A useful case of a decision against uPVC replacement windows in a conservation area in a Hereford conservation area (CA) has been noted to the IHBC.
Chris Partrick, Senior Building Conservation Officer at Herefordshire Council, has provided the following background to the case:
This is a useful decision against uPVC replacement windows in a conservation area.
The case arose during works to convert the upper floors of a restaurant into flats. This part of the site is an unlisted early C20 commercial building but it abuts a much earlier listed building and as it is located at a road junction, the whole complex is very prominent within the Hereford conservation area. The original scheme was quite benign and did not involve the existing timber first floor windows in the C20 building. However these were replaced with uPVC during the course of the works.
Herefordshire Council enforcement staff were alerted at an early stage and in a site meeting with the developer, secured a verbal ‘gentlemen’s agreement’ to reinstate the timber windows within three months. As no action was subsequently taken, an enforcement notice was issued on the basis that the uPVC windows deviated from the approved scheme.
The appeal against the enforcement notice was based on a number of grounds, including some technical issues around the address, but chiefly contended that the Council’s action was disproportionate, the harm insignificant and that other buildings elsewhere in the conservation area had similar replacement windows.
The Council’s case acknowledged this but argued that unsympathetic windows in such a prominent location did cause material harm to the character of the conservation area, and made extensive use of English Heritage’s ‘Heritage at Risk’ data on threats to conservation areas to illustrate concerns around the issue.

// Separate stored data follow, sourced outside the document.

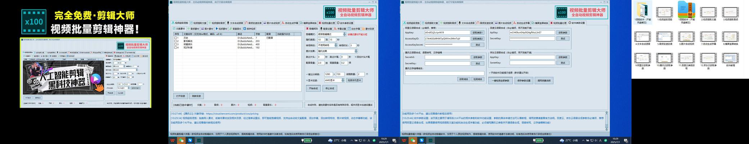Image resolution: width=749 pixels, height=144 pixels.
Task: Toggle the 开启软件功能提示信息 checkbox
Action: point(490,73)
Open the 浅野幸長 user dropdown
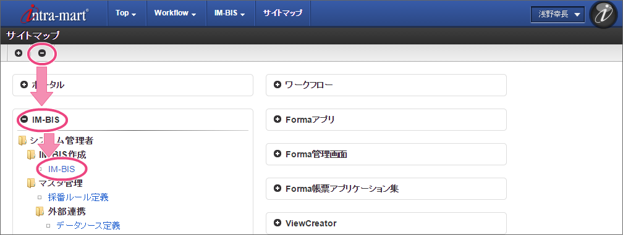This screenshot has height=235, width=623. (x=557, y=15)
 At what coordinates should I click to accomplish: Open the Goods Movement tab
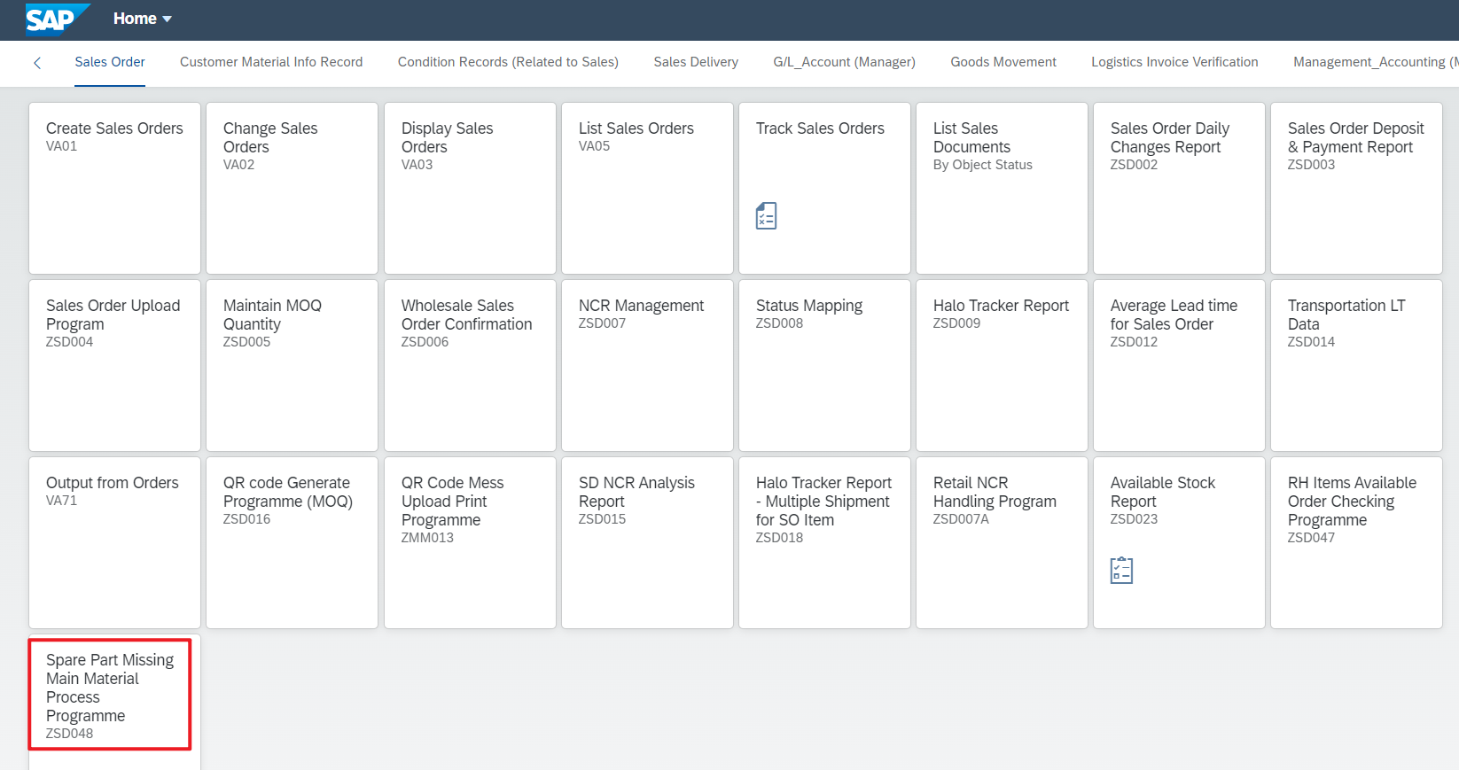pyautogui.click(x=1003, y=62)
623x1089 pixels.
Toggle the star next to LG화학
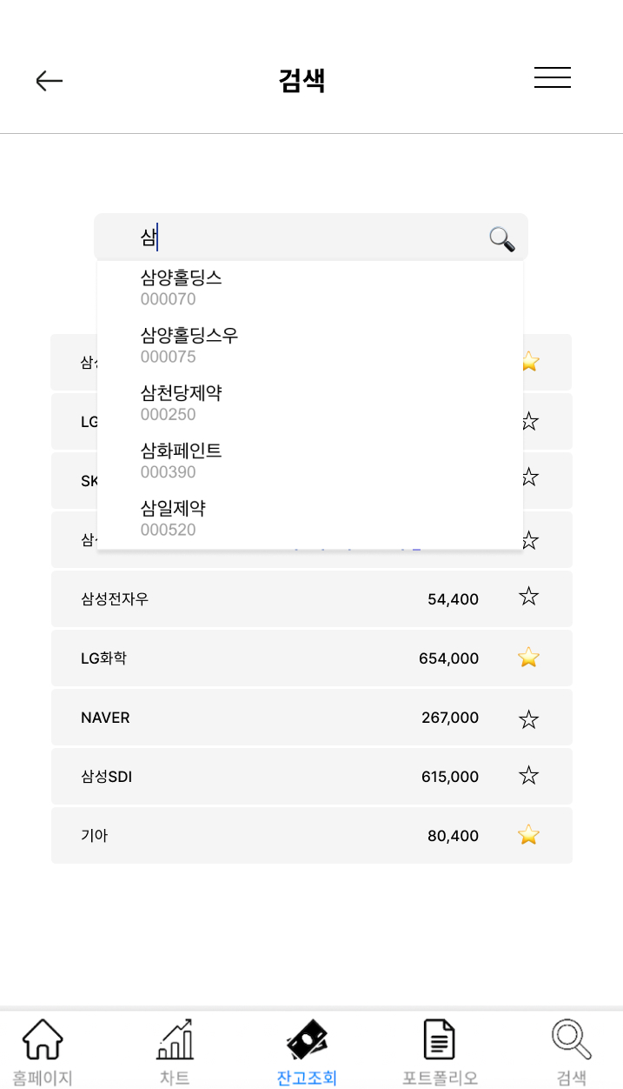coord(528,658)
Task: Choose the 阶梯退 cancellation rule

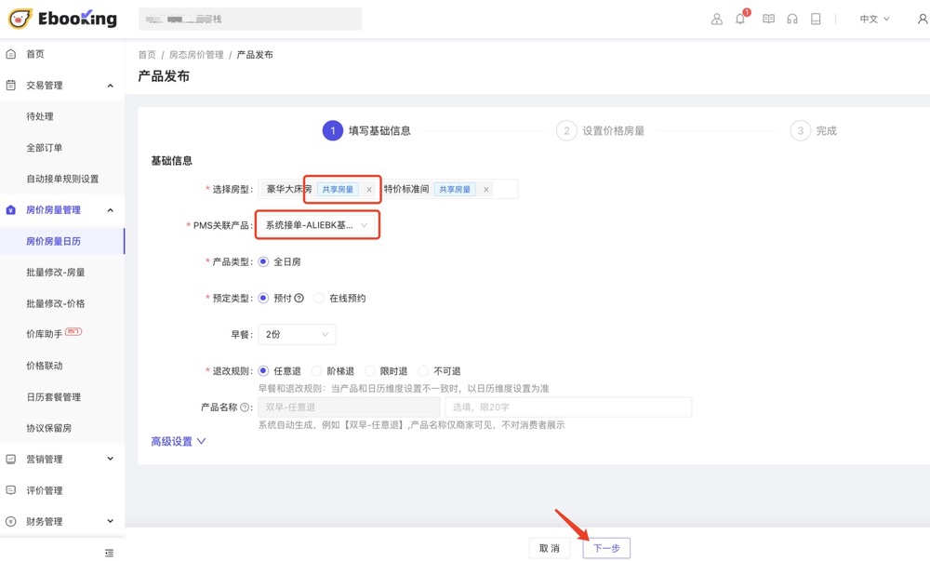Action: coord(317,371)
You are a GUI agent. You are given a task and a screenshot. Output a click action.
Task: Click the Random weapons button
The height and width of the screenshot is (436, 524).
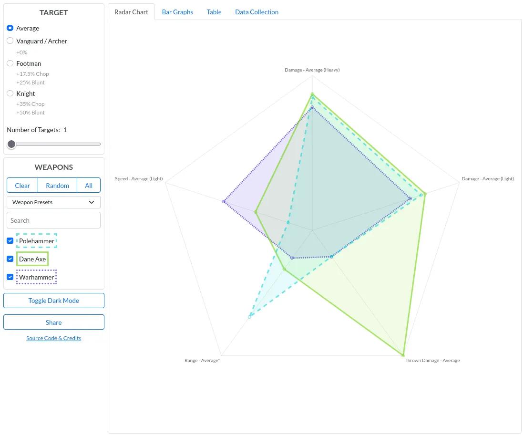(57, 186)
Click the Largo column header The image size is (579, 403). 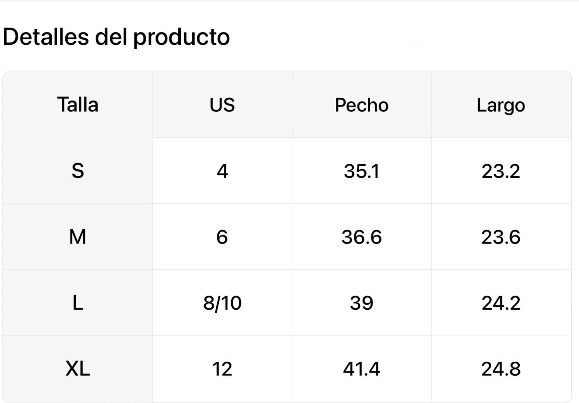(501, 105)
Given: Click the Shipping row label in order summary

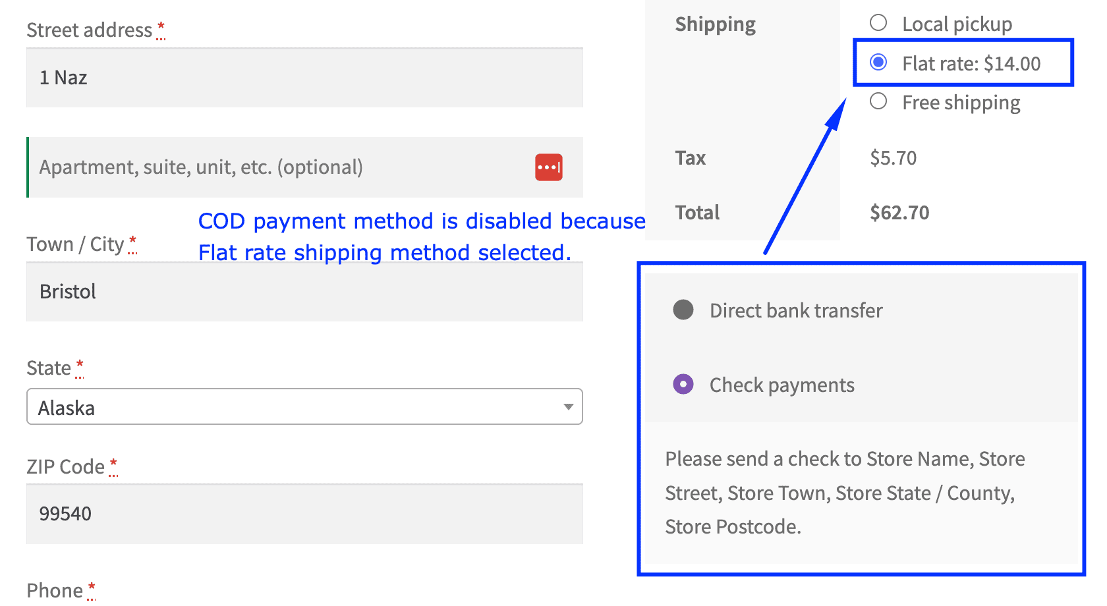Looking at the screenshot, I should (x=715, y=24).
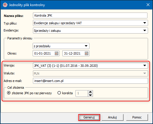Open the end date calendar picker
Screen dimensions: 153x124
(x=87, y=53)
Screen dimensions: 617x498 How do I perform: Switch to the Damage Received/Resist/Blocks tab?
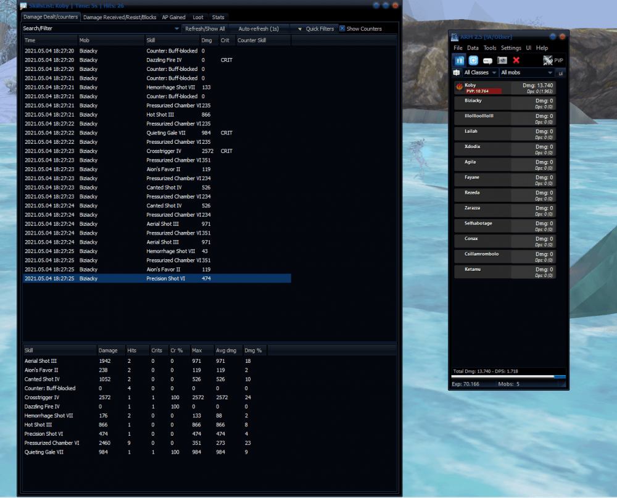click(x=120, y=17)
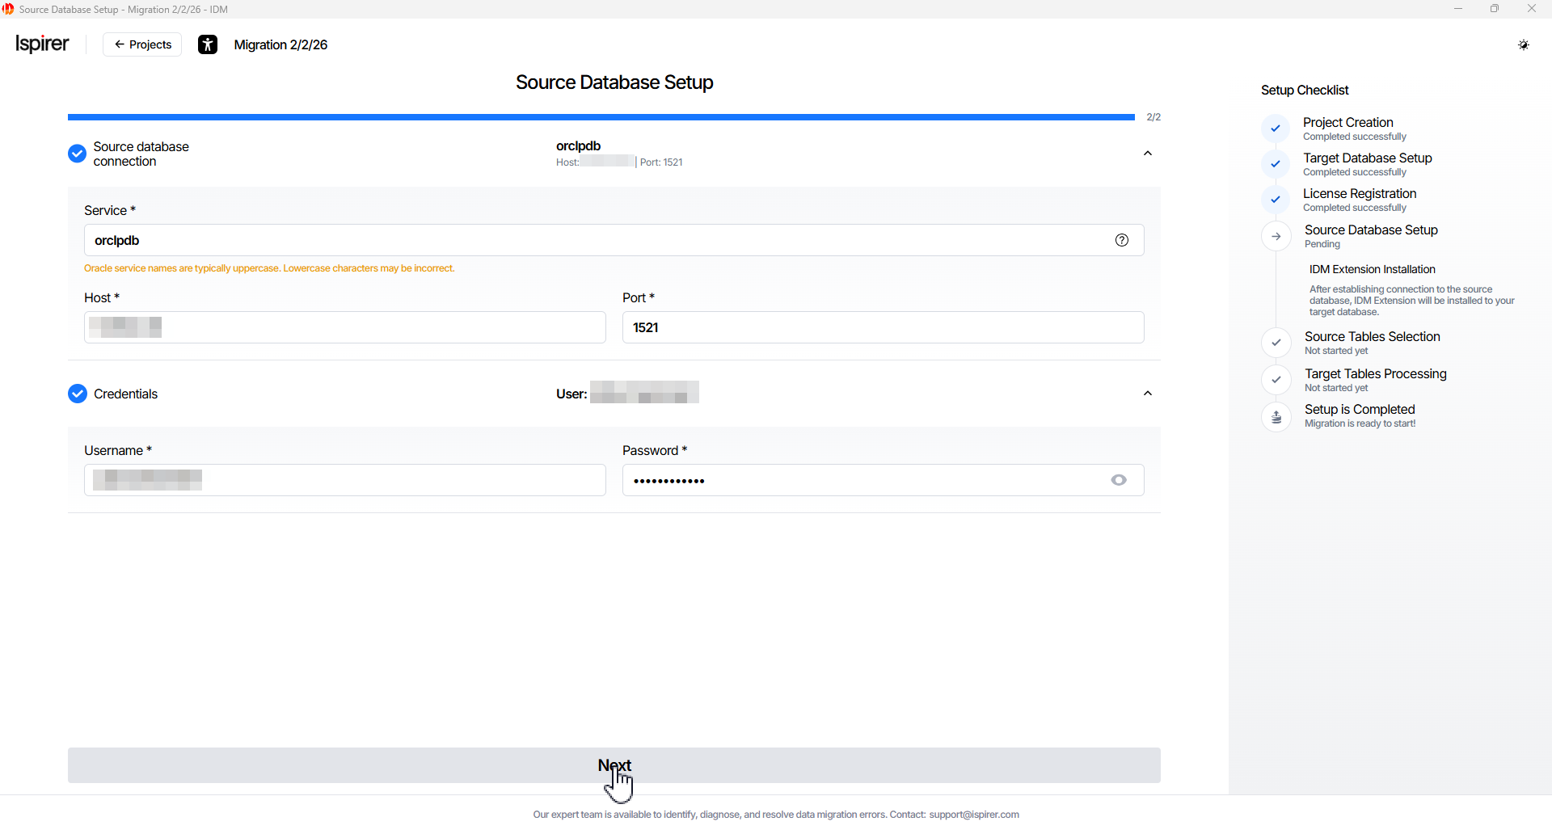Viewport: 1552px width, 834px height.
Task: Click the Credentials blue check circle
Action: [78, 394]
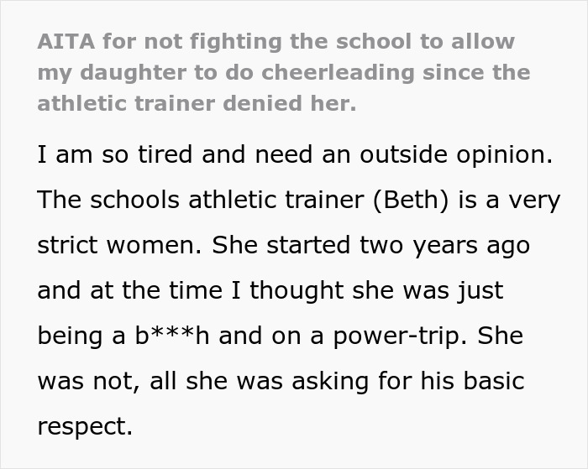Click the phrase 'asking for his basic'

(408, 382)
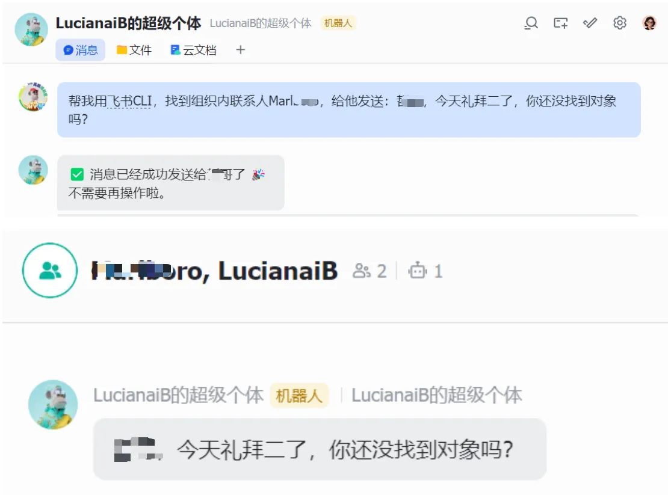The image size is (668, 495).
Task: Open the chat search magnifier icon
Action: 531,23
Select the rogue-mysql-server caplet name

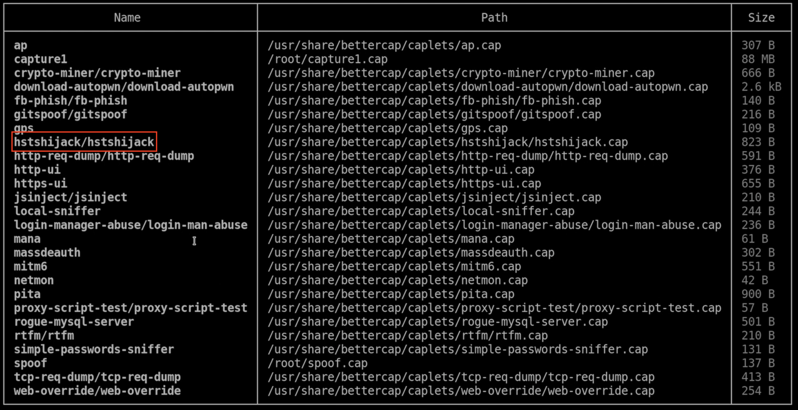74,322
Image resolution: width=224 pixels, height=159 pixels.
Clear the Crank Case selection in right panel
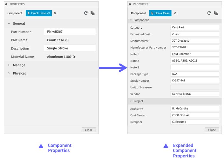[175, 13]
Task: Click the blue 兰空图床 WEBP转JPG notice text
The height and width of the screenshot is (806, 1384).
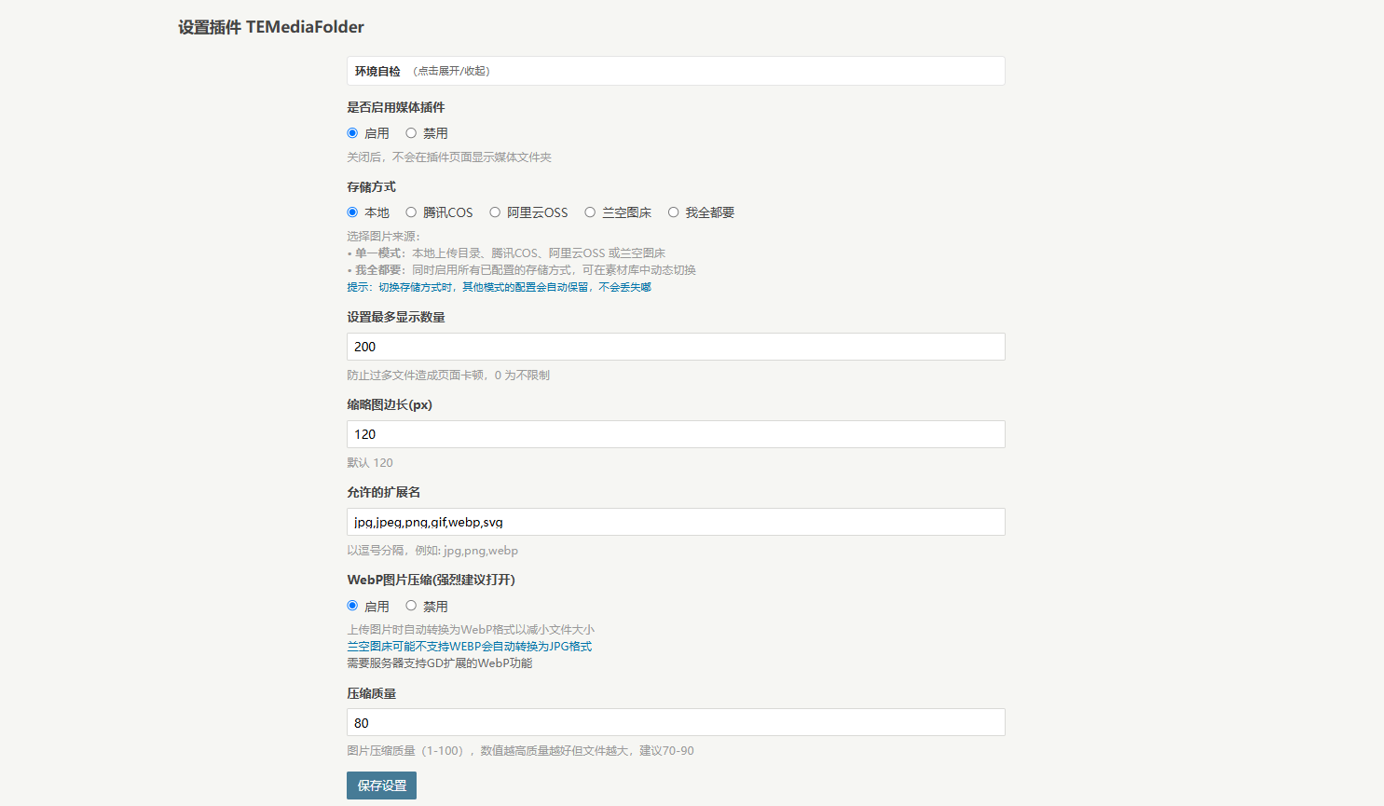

In his decision the Inspector disregarded the precedents claimed and concluded that ‘the windows fail to preserve the character or the appearance of the Hereford City Conservation Area, thereby causing less than substantial harm to the significance of that heritage asset. In the absence of any public benefits to outweigh that harm they conflict with UDP Policy and the NPPF’. He thus upheld the enforcement notice, setting a compliance period of 180 days, dismissed the appellant’s costs application and awarded partial costs to the Council.